Wednesday, January 12, 2011

Pitch Perfect: The Art of Media Pitching

© Adam's Wine Guide
So you think you have what it takes to pitch in the Major League? Think again. Time and time again journalists and bloggers send out rants about horrible pitches that they've received from PR professionals and posers (those who think they are equipped enough to go after the media without any training).

The art of media pitching is equivalent to that of a sommelier's perfect pairing of a 1976 Montelena Chardonnay with Steamed Mussels prepared with White Wine, Tarragon, Shallots, Butter, and Grilled French Bread (a recipe from Chef Bobby Flay). While a sommelier may hone his/her skills at a fine restaurant, a PR professional's job is to hone their skills by pitching their clients. 

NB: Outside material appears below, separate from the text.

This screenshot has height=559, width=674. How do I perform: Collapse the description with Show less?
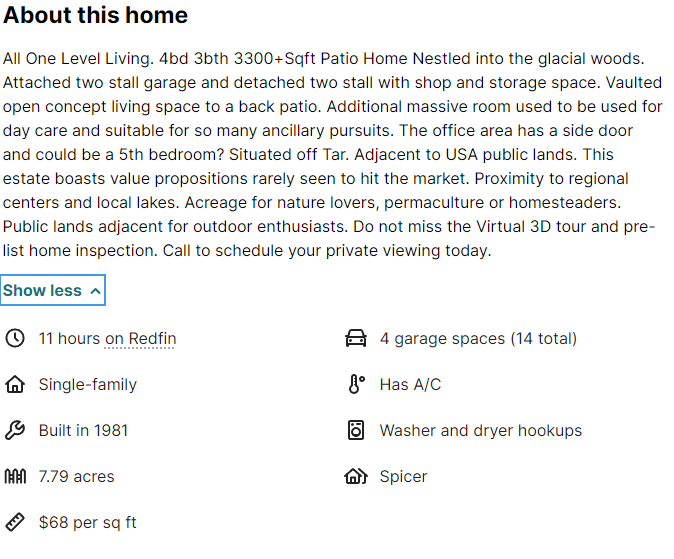43,291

Sommeliers make a living pairing wines with foods that bring out the essence of each flavor. PR professionals are no different; we pair our clients products and services with publications and media outlets that serve a readership who find value in their content. Thus, the trick to a perfect pitch is crafting a message to the reader that displays a profound understanding of that publication's value and their audience's essence.

Six Tips for the Perfect Pitch

Being a great media pitcher isn't about knowing every editor, blogger and reporter in the universe. It's about pairing your client's product/service pitch to the right media contact.  After all, a publication isn't going to write an article about your client, but a reporter may.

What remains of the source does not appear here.